Thursday, March 27, 2014

Fully automating an #MDaemon to #MSExchange 2013 migration

One of our customers wanted to migrate from MDaemon to Exchange in stages (vs our typical "big bang".)  A staged migration is more delicate.  It requires you configure (and then re-configure) active directory accounts and Exchange mailboxes pre- and post- migration.  It's not hard, just a lot of steps. This called for a script!  And so, we did.

We have successfully field-proven that an MDaemon to Exchange 2013 on-premises migration can be fully scripted.

We're going to outline our approach:

First some background on the main show: email and calendars: 
  • For email we used and recommend imapsync.  It's an excellent, effective, and efficient product.
  • For calendars, tasks, contacts, and distribution lists we wrote our own application.
But a full migration methodology has to include more than just moving the data.

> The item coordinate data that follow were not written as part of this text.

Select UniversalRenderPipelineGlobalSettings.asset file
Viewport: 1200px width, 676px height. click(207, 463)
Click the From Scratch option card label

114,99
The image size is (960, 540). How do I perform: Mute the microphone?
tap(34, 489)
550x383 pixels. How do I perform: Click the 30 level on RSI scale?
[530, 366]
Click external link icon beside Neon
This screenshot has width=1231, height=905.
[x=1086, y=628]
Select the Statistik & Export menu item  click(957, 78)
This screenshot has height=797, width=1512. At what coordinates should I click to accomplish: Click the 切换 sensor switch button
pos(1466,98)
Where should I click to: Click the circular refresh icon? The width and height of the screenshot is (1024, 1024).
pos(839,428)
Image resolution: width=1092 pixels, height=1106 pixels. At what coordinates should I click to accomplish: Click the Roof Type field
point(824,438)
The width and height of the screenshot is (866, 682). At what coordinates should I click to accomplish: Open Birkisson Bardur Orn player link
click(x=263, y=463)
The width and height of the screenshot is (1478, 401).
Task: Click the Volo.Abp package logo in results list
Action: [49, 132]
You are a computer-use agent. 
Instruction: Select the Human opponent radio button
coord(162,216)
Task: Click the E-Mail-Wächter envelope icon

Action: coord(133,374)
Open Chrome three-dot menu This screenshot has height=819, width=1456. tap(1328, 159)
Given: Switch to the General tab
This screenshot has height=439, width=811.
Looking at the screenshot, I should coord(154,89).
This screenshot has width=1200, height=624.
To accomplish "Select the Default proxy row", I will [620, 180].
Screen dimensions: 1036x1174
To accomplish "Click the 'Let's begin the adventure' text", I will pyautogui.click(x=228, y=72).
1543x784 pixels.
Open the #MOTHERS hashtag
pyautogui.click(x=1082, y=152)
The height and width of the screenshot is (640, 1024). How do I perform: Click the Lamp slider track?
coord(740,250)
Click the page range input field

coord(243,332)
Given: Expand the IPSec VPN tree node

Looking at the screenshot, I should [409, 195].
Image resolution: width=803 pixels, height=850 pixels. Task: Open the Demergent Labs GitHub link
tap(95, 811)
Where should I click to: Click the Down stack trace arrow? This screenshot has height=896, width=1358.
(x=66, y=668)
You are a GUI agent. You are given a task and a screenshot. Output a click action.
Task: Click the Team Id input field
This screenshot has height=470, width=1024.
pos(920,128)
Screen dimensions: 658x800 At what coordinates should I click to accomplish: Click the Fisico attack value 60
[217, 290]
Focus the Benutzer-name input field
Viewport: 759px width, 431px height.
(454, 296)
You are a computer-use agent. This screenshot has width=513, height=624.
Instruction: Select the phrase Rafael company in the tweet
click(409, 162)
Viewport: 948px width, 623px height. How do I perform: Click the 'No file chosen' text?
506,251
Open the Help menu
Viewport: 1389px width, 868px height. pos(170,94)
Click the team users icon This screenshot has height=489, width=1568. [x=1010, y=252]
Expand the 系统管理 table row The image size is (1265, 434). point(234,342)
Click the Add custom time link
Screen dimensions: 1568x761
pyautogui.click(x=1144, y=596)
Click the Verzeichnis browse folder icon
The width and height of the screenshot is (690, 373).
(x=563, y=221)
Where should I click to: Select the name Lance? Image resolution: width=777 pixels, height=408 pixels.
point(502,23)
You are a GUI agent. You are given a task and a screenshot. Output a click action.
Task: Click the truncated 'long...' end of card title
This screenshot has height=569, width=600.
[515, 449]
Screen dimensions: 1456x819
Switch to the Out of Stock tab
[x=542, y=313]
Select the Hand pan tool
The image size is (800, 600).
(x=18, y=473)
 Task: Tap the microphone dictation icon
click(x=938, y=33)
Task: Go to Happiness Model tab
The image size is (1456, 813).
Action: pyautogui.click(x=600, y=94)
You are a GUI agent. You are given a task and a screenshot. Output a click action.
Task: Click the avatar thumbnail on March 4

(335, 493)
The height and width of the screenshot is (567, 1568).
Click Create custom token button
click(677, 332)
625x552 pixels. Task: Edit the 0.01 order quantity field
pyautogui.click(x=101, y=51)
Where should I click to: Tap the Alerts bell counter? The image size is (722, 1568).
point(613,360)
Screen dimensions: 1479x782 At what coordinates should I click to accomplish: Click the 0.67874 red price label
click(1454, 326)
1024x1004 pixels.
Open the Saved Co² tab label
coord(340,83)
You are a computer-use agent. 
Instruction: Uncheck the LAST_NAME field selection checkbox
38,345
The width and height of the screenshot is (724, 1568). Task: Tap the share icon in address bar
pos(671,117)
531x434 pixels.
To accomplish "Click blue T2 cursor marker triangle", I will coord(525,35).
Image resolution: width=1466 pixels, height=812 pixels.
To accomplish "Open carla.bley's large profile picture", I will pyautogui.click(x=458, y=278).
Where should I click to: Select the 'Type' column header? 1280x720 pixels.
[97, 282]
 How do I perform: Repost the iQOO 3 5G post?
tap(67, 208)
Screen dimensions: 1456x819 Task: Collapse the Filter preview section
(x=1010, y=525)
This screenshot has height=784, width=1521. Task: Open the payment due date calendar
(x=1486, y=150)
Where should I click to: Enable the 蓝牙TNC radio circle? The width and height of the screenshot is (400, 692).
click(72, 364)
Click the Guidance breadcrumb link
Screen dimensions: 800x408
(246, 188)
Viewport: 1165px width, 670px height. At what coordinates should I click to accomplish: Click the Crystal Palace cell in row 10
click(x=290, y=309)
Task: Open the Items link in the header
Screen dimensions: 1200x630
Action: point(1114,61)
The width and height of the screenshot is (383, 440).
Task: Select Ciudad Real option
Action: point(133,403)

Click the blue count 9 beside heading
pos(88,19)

So before any email or calendars are migrated we take care of:
  • Reading the MDaemon user list (and passwords)
  • Provisioning users -- first as Exchange contacts, then as mail-enabled users
  • Re-configuring Outlook to point to your Exchange server and removing the MDaemon Outlook Sync. (Note: there are publicly available scripts.  But we found they don't work. After hours of debugging, we gave up and wrote our own.)
  • Pre- and Post-cut over scripting so that legacy emails are moved to the target system, and new emails redirected to the target system.
If you have a few dozen users, it's difficult to make this cost-effective and you might as well do it on your own  (Hint:  you can export PSTs from MDaemon, then import those PSTs into Exchange.)  Tedious and time-consuming, yes, but free.  This assumes your time is worth less than the cost of third-party migration tools.  If it takes as long to just DO it (apologies to Nike) as it does to deploy a third-party customized method, just do it.